The conclusion of Jesse Norman’s book is that policymakers should put compassion back into economics by recognising the subject’s wider social context. First, people should be considered as more than just walking economic calculators. Second, the social foundations of economic prosperity – independent institutions, the right balance of competition and co-operation, and widespread entrepreneurship – should be nurtured. Compassionate Economics is not a mushy prescription for public policy; it is an attempt to update Adam Smith for the 21st Century. Norman himself describes this and his previous book, Compassionate Conservatism, as “distant, modest but direct descendents” of Adam Smith’s work.
Being a conservative, Jesse Norman will agree that all humans are flawed, and there are, like in any book, a few small errors in this book. Tax revenues in 2007-08 were £545 billion, not the £450 billion mentioned on page 85. John Locke’s “mixing labour” metaphor for the establishment of private property does not limit the right of ownership to “only so much as [a person] can directly cultivate” – the existence of gold in the state of nature removes the natural constraints on the accumulation of property.
Personally, I would have been less dismissive of rational choice theory. Rational expectations don’t require that everyone be a perfect little counting machine, and not many economists really think the world works that way. As a theory, it provides the good starting point for research into how bounded rationality affects decisions – you start from perfect rationality and see where the limitations are. And it is undoubtedly a much better assumption than that of old-school Keynesianism, which relied on people systematically failing to see what Government was up to and adjust their decisions accordingly.
In fact, some would argue that UK public policy over the past ten years has been weakened by too little reliance on rational choice theory. Time after time politicians have set targets without thinking through how someone might rationally respond – welfare is a good example. And the past ten years has been a case study of the rational choice explanation for ever expanding bureaucracies. It could be said that we need the insight of rational choice theorists more than ever. But these are small flaws and differences of opinion in what is otherwise a gem of a book.

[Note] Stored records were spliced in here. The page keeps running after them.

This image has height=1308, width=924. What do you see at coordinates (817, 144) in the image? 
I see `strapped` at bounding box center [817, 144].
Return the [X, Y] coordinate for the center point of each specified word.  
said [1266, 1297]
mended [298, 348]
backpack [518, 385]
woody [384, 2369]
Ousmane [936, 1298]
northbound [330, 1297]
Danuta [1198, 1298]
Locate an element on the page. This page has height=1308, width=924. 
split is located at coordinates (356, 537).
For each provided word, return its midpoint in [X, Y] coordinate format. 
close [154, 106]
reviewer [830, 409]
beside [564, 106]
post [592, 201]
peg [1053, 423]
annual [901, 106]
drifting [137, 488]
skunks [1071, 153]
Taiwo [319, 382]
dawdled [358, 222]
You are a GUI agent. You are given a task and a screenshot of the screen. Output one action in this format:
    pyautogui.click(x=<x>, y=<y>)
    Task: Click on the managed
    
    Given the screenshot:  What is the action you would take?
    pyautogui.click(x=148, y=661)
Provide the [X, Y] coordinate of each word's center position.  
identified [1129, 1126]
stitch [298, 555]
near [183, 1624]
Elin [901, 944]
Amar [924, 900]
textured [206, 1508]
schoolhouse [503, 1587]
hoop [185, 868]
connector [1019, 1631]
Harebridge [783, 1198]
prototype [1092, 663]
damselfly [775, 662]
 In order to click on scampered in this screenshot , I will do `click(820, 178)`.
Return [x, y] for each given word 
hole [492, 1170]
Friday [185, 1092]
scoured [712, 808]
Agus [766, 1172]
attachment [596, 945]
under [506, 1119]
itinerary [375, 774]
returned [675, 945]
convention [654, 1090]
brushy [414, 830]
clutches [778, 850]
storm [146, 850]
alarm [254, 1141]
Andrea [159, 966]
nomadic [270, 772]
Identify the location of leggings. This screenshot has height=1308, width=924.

What does Compassionate Economics mean for the future public policy in Britain? For the past three years, Jesse Norman has provided David Cameron with intellectual ballast and he is one of the academic brains behind Policy Exchange, the most influential think-tank in the Conservative Party. For this reason alone, his book deserves to be widely read. The fact that he is also a Conservative parliamentary candidate in Herefordshire and will sit on the green benches of a David Cameron government – most probably the front bench – is a second reason.
But the most important reason to read, highlight and make detailed notes from this important work is that he has “Frank Luntzed” Adam Smith. Luntz, the US pollster and strategist who famously predicted Cameron’s election, wrote an important book called Words that Work. In Compassionate Economics, Jesse Norman has given people on the centre right the words that work when discussing economics. With economics now being the number one policy debate in Britain, every politico on the left, right or centre of British politics should read this book over Christmas.